Theory of Current-induced Magnetization Switching in Twisted Bilayer Graphene

Recently, signatures of quantum anomalous Hall states with spontaneous ferromagnetism were observed in twisted bilayer graphenes (TBGs) near 3/4 filling [Science 365, 605-608 (2019), arXiv: 1907. 00261]. Importantly, it was demonstrated that an extremely small current can switch the direction of the magnetization. This opens the prospect of realizing low energy dissipation magnetic memories. However, the mechanism of the current-driven magnetization switching is poorly understood as the charge currents in graphene layers are generally believed to be non-magnetic.
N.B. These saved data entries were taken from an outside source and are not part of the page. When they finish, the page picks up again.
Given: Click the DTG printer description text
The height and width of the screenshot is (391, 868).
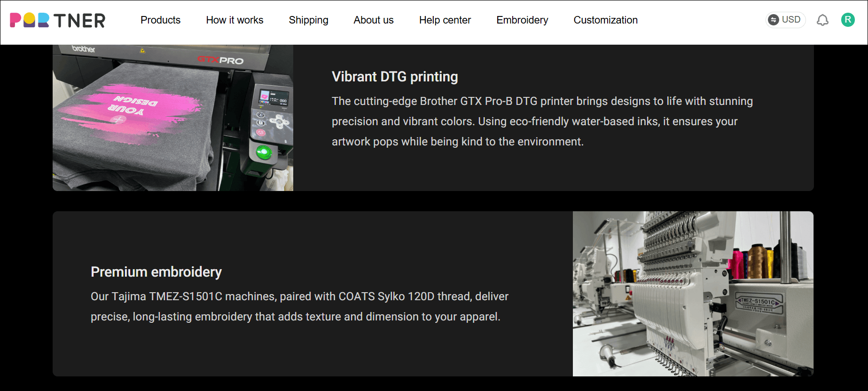Looking at the screenshot, I should [x=542, y=121].
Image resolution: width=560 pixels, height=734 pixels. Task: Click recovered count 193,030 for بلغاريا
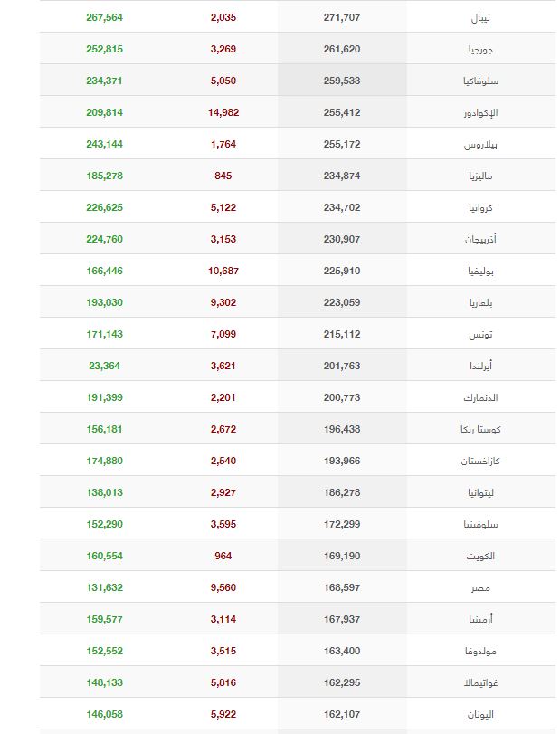(104, 302)
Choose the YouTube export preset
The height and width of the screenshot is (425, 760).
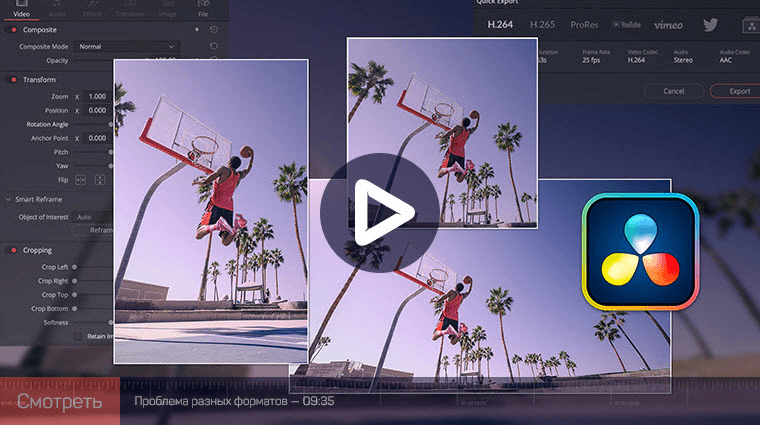point(626,25)
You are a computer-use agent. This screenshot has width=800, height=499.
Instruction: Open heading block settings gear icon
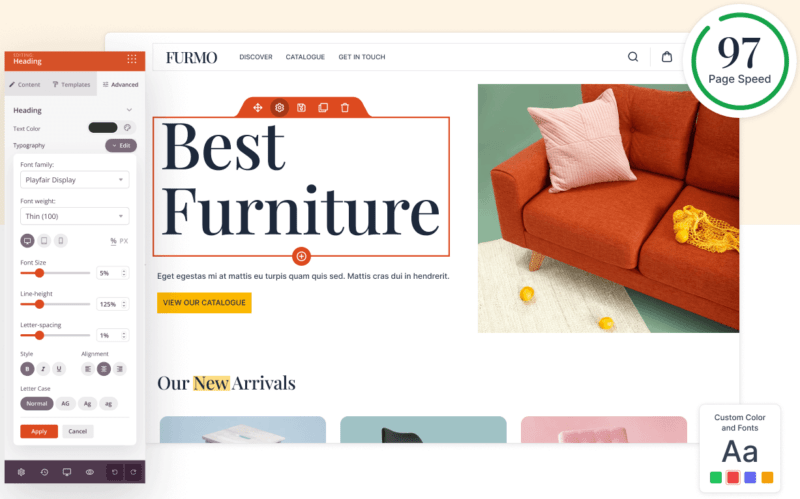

In this work, we demonstrate that, in TBGs, the twist-induced reduction of lattice symmetry allows a charge current to generate net orbital magnetization at a general filling factor through magnetoelectric effects. Substrate-induced strain and sublattice symmetry breaking further reduce the symmetry such that an out-of-plane orbital magnetization can be generated. Due to the large non-trivial Berry phase of the bands, the orbital magnetization of a Bloch state can be as large as tens of Bohr magnetons and therefore a small current would be sufficient to generate a large orbital magnetization. We further demonstrate how the charge current can switch the magnetization of TBGs as observed in experiments.